Methods:A one-page questionnaire that focused on household public health characteristics was developed. Using a two-stage cluster sampling methodology, 30 census blocks were selected randomly in three communities (Galveston, Liberty, and Manvel, Texas). Seven households were selected randomly from each block to interview.
Results:The assessments were conducted on 25, 26, and 30 September 2008. At the time of the interview, 45% percent of the households in Galveston had no electricity, and 26% had no regular garbage collection. Forty-six percent reported feeling that their residence was unsafe to inhabit due to mold, roof, and/or structural damage, and lack of electricity. Sixteen percent of households reported at least one member of the household had an injury since the hurricane. In Liberty, only 7% of the household members interviewed had no access to food, 4% had no working toilet, 2% had no running water, and 2% had no electricity. In Manvel, only 5% of the households did not have access to food, 3% had no running water, 2% had no regular garbage collection, and 3% had no electricity.

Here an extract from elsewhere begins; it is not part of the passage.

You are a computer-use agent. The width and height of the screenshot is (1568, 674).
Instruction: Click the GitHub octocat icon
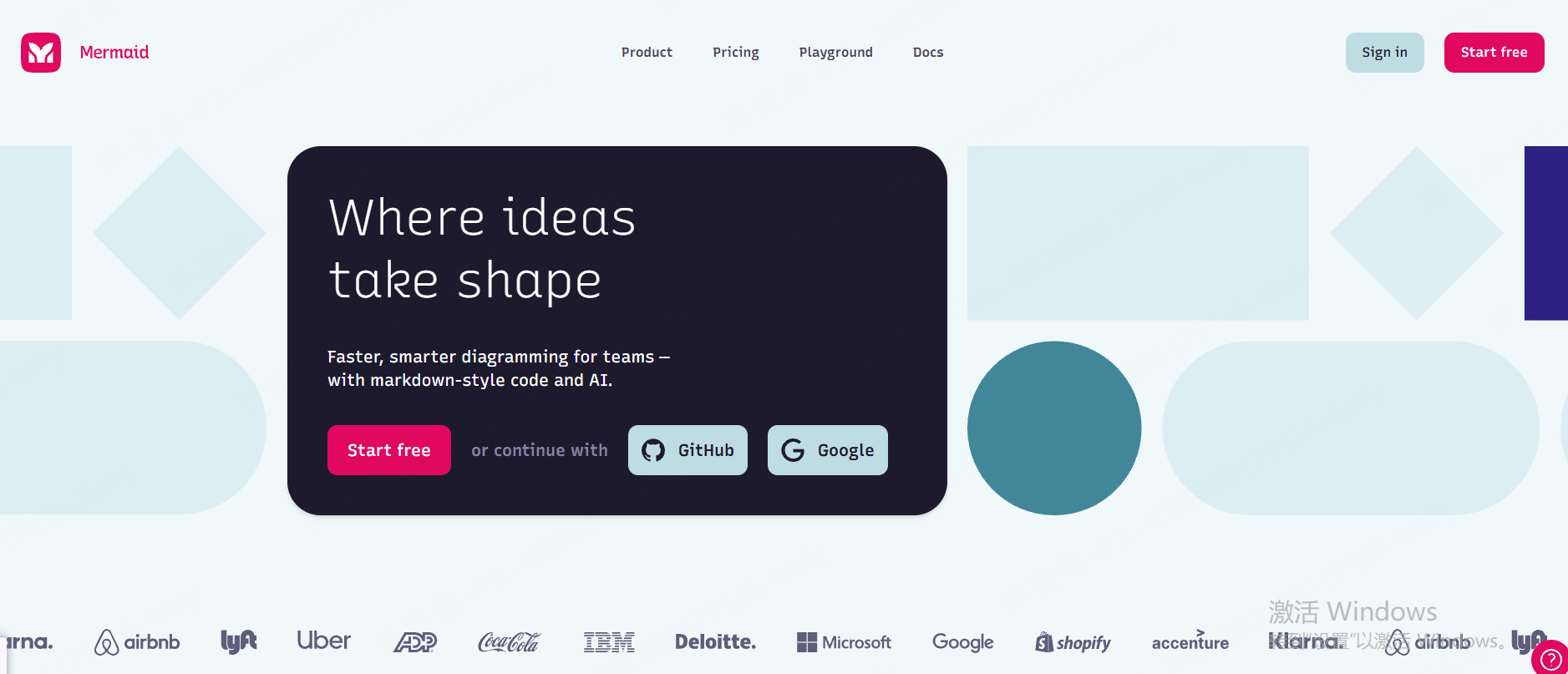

Conclusions:Post-Ike household-level surveys conducted identified the immediate needs and associated risks of the affected communities. Despite the response efforts, a high proportion of households in Galveston still were reportedly lacking electricity and regular garbage pickup 17 days post-storm. The proportion of households with self-reported injury in Galveston suggested the need to enhance public education on how to prevent injuries during hurricane cleanup. Galveston public health officials used the assessment to educate local emergency and elected officials of the health hazards related to lack of basic utilities and medical care in the community. This resulted in the provision of an extensive public health outreach education program throughout the island. The Liberty and Manvel assessment findings suggest that most households in both communities were receiving the basic utilities and that the residents felt “safe”. The assessments reassured local health officials that there were no substantial acute public health needs and provided objective information that services were being restored.